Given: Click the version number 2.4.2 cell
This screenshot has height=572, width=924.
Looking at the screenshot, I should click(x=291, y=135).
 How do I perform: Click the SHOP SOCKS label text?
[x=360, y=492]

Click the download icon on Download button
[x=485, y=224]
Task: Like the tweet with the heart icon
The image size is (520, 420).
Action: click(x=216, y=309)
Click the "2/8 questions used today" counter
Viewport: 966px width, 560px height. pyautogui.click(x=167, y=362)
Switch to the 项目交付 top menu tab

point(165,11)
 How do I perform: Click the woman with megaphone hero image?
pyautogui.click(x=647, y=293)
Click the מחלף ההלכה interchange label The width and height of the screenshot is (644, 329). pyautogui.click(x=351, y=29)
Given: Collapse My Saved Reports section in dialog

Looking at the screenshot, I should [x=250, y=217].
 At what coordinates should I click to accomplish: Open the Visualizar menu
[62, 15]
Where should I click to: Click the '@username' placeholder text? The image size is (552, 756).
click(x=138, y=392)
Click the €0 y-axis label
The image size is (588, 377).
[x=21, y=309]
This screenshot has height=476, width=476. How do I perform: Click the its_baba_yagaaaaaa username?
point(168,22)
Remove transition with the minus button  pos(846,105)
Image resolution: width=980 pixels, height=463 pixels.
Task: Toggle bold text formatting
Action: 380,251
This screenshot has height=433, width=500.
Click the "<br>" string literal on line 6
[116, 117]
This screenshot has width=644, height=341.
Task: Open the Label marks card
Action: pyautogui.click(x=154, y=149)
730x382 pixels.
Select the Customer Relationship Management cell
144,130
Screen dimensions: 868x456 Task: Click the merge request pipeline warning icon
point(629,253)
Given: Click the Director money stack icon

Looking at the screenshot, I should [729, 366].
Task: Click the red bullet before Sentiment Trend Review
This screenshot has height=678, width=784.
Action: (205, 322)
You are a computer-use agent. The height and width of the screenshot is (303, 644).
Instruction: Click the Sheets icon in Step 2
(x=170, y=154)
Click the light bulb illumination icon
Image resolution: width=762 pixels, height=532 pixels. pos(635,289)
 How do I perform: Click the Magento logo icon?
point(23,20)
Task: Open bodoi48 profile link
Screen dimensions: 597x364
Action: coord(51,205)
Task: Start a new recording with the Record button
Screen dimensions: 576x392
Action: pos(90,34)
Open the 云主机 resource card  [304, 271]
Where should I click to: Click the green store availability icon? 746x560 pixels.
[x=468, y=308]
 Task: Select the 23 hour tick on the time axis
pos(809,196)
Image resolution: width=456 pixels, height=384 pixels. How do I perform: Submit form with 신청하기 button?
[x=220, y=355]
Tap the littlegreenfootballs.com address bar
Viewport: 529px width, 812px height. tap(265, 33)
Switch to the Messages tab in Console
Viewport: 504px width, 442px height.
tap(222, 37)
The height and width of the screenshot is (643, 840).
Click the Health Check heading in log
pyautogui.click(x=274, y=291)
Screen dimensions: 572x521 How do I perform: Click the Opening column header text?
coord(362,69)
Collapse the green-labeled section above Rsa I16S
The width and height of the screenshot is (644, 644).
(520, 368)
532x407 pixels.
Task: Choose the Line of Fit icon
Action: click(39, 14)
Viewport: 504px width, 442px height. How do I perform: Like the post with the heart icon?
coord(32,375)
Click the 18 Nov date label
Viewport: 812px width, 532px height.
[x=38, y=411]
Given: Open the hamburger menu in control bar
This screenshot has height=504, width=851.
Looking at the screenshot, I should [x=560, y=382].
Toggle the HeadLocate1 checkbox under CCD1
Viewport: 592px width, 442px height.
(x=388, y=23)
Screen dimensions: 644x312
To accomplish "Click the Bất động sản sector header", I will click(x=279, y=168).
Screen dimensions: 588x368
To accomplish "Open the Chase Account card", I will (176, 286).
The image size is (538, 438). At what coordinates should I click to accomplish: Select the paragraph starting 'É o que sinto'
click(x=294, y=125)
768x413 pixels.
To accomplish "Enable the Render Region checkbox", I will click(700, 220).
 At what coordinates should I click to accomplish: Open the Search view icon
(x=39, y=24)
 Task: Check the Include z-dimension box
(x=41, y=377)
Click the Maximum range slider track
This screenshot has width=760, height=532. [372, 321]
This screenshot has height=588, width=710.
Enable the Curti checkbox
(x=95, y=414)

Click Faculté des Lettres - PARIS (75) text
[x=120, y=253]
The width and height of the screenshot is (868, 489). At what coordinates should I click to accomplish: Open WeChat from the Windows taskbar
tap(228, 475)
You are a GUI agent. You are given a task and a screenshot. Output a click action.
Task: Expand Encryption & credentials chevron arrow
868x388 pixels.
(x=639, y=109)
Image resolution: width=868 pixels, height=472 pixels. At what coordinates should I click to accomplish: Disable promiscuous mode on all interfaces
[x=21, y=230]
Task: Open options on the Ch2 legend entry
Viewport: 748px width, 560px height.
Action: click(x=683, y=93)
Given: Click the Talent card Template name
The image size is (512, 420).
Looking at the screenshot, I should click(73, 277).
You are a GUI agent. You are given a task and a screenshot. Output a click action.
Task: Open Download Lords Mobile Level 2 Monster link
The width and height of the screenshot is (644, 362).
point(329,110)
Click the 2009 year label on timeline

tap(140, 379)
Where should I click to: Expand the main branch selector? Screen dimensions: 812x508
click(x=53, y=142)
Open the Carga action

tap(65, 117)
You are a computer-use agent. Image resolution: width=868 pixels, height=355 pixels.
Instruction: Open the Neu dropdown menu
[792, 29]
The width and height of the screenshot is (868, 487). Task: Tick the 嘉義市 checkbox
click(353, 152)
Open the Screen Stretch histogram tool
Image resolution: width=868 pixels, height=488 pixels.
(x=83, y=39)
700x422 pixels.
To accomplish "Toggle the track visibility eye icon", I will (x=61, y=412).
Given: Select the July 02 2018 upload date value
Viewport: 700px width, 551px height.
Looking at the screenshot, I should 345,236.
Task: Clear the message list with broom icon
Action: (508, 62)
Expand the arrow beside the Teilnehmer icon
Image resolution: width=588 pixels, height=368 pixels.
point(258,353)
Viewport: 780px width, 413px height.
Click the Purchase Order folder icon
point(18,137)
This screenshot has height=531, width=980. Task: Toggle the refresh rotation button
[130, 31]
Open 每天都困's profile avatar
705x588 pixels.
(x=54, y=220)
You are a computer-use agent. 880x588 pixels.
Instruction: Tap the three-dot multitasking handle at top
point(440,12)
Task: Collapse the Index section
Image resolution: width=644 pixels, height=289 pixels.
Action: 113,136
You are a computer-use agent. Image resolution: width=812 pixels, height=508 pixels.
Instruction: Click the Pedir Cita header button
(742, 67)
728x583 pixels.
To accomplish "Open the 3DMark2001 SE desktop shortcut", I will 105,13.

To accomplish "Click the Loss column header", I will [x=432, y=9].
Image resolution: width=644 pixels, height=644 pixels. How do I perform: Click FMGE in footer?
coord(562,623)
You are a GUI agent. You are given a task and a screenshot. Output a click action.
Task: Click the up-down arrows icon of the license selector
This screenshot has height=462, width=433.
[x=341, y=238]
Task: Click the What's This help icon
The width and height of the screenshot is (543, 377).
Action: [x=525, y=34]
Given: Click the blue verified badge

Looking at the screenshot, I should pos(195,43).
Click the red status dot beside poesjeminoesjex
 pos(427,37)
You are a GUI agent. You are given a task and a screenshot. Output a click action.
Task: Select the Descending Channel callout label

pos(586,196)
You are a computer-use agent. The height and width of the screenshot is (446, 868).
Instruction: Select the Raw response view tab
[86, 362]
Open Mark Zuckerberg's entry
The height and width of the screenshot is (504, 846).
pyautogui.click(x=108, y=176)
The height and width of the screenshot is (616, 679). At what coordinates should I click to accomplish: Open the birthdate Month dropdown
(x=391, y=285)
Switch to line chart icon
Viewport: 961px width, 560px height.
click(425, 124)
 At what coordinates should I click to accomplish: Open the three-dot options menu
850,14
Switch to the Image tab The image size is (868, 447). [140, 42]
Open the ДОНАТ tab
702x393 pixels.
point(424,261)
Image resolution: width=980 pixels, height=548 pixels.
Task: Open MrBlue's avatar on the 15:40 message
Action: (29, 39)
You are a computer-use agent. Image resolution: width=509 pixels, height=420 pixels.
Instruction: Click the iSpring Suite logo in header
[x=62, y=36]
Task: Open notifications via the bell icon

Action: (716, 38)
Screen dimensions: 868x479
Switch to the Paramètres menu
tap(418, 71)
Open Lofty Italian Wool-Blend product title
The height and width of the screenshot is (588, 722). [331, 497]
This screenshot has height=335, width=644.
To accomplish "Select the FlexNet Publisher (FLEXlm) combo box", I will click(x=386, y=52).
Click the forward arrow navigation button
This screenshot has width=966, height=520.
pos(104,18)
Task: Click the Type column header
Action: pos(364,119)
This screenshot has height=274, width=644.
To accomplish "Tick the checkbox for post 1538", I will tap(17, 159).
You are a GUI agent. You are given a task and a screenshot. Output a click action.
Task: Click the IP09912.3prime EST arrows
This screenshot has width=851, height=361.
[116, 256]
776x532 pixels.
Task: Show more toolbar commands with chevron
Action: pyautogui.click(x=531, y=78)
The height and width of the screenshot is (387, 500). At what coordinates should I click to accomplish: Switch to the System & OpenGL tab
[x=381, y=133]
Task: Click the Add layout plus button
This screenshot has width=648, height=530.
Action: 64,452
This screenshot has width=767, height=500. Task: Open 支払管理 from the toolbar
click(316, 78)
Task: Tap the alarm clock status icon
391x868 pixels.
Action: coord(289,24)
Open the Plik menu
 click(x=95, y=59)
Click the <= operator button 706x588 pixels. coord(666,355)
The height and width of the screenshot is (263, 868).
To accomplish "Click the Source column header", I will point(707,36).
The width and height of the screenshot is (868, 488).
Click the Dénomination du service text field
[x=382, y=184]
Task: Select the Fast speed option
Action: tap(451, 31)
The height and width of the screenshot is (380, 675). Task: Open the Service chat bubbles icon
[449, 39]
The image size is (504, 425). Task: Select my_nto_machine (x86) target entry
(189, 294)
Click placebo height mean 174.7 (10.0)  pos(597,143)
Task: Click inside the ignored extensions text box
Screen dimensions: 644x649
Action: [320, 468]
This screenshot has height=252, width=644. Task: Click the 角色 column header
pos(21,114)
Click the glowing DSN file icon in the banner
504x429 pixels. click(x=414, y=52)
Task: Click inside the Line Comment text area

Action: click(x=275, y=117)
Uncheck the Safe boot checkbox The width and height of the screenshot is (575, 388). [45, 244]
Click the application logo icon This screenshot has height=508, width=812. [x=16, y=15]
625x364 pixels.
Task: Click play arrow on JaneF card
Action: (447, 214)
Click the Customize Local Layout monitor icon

PROBLEM STATEMENT | Copy out the lines of the data where the string "arrows" occurs.

RESPONSE |
Task: Click the up-down arrows icon of the license selector
Task: Click the IP09912.3prime EST arrows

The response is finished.